There's a clear lack of urgency - perhaps even willingness - displayed by the government toward lifting lockdown as soon as possible. They are happy to hide behind NPHET's policy - that they seem to be stuck with. The government couldn't do that without the on-going cover of an uncritical media, and continued high borrowing at exceptional (and temporary) negative interest rates offered by a complicit ECB. With a powerful troika like that reconfiguring this nation's future, is it any wonder the vulnerable are falling into the arms of conspiracy theorists or extreme political agendas?

There's a requisite level of risk any society has to accept for the greater well-being of everyone. No government or state institution can quench risk. In any free society, public structures are there to support those who fall foul of misfortune or their own bad attitudes to risk. A Free State supports those who seek to educate themselves and others in making healthy risk decisions. It also supports and encourages personal responsibility and autonomy. That's the model of the democratic system envisaged by ancient Greeks and Christians alike, not this communist dystopia we seem to have slipped into this last year.
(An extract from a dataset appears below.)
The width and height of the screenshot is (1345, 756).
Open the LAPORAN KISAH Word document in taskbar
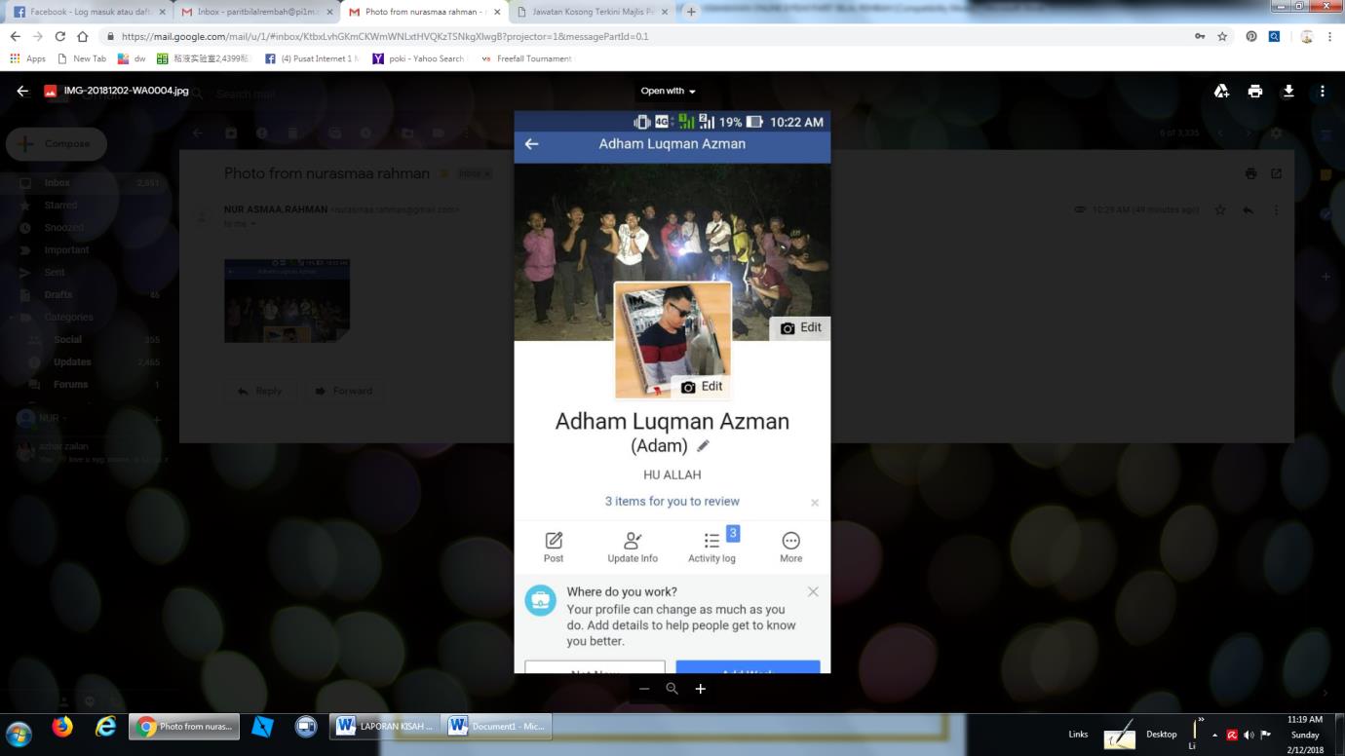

In this season of great historical significance for Ireland, it's worth remembering that enslavement under authoritarian powers is something the Irish have always known, but have successfully resisted and overcome before. Our patron - St. Patrick - knew a thing or two about being enslaved in his own land, having freedoms removed, and yet he chose to return, on his own terms, in support of this land. Would either Collins or DeValera have fought to free this State, only to have its fortunes dictated to it by mathematical calculations, and bound not to the will of the people, but by the supply chain of Big Pharma?

It's time we demand our governors get real, and give us back our freedom to choose. They must expect that not all the population of Ireland will be willing to shoulder the burden of handling this public health problem at such great cost anymore. It's time for government and health services to shoulder their share of the burden properly too. That is, after all, what we put them there for. If they can show us they're willing to support and trust us, then they'll have earned greater cooperation - cooperation they've taken for granted lately. Politicians telling us that "we get it; it's hard" doesn't quite cut it anymore. Our politicians need to know we're all in this together, including them, and including those of us who aren't model citizens anymore.